## Work request
Give the data again exactly as it is written.

## Given data
□ □ □ □ □ □ □

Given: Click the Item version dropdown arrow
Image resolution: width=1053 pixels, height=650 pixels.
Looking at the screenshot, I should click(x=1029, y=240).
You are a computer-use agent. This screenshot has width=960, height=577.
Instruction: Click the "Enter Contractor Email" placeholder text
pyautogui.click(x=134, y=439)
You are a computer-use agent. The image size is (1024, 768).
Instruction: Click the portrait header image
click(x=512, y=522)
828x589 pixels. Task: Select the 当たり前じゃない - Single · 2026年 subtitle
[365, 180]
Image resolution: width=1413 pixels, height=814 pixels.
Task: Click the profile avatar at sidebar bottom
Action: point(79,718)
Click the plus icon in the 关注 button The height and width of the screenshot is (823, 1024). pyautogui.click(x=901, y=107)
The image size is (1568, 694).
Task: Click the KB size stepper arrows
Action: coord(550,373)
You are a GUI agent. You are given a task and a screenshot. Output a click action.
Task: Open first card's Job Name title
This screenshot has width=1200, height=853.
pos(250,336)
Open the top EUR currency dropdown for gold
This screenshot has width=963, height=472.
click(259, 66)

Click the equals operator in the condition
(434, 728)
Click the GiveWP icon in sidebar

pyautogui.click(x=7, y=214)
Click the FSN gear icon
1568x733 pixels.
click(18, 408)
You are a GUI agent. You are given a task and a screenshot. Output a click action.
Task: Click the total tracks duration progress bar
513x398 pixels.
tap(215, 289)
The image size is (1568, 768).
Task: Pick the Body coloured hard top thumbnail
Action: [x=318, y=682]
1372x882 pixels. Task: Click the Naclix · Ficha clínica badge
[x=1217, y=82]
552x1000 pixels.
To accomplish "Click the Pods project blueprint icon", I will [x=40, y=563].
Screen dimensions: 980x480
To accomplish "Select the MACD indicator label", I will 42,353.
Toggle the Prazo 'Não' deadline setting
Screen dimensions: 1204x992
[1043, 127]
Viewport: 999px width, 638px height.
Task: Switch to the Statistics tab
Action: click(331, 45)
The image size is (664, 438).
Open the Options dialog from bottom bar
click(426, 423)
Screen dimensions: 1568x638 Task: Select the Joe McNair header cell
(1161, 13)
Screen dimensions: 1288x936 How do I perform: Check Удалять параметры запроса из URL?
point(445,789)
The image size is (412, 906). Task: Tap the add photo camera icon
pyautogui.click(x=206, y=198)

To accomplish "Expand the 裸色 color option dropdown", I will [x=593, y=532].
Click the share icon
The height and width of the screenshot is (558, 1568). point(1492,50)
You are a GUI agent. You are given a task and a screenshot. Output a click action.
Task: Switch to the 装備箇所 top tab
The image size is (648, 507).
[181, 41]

□ □ □ □ □ □ □

## Your response
Given: Click the Item version dropdown arrow
Image resolution: width=1053 pixels, height=650 pixels.
Looking at the screenshot, I should click(x=1029, y=240).
You are a computer-use agent. This screenshot has width=960, height=577.
Instruction: Click the "Enter Contractor Email" placeholder text
pyautogui.click(x=134, y=439)
You are a computer-use agent. The image size is (1024, 768).
Instruction: Click the portrait header image
click(x=512, y=522)
828x589 pixels. Task: Select the 当たり前じゃない - Single · 2026年 subtitle
[365, 180]
Image resolution: width=1413 pixels, height=814 pixels.
Task: Click the profile avatar at sidebar bottom
Action: point(79,718)
Click the plus icon in the 关注 button The height and width of the screenshot is (823, 1024). pyautogui.click(x=901, y=107)
The image size is (1568, 694).
Task: Click the KB size stepper arrows
Action: coord(550,373)
You are a GUI agent. You are given a task and a screenshot. Output a click action.
Task: Open first card's Job Name title
This screenshot has width=1200, height=853.
pos(250,336)
Open the top EUR currency dropdown for gold
This screenshot has width=963, height=472.
click(259, 66)

Click the equals operator in the condition
(434, 728)
Click the GiveWP icon in sidebar

pyautogui.click(x=7, y=214)
Click the FSN gear icon
1568x733 pixels.
click(18, 408)
You are a GUI agent. You are given a task and a screenshot. Output a click action.
Task: Click the total tracks duration progress bar
513x398 pixels.
tap(215, 289)
The image size is (1568, 768).
Task: Pick the Body coloured hard top thumbnail
Action: [x=318, y=682]
1372x882 pixels. Task: Click the Naclix · Ficha clínica badge
[x=1217, y=82]
552x1000 pixels.
To accomplish "Click the Pods project blueprint icon", I will [x=40, y=563].
Screen dimensions: 980x480
To accomplish "Select the MACD indicator label", I will 42,353.
Toggle the Prazo 'Não' deadline setting
Screen dimensions: 1204x992
[1043, 127]
Viewport: 999px width, 638px height.
Task: Switch to the Statistics tab
Action: click(331, 45)
The image size is (664, 438).
Open the Options dialog from bottom bar
click(426, 423)
Screen dimensions: 1568x638 Task: Select the Joe McNair header cell
(1161, 13)
Screen dimensions: 1288x936 How do I perform: Check Удалять параметры запроса из URL?
point(445,789)
The image size is (412, 906). Task: Tap the add photo camera icon
pyautogui.click(x=206, y=198)

To accomplish "Expand the 裸色 color option dropdown", I will [x=593, y=532].
Click the share icon
The height and width of the screenshot is (558, 1568). point(1492,50)
You are a GUI agent. You are given a task and a screenshot. Output a click action.
Task: Switch to the 装備箇所 top tab
The image size is (648, 507).
[181, 41]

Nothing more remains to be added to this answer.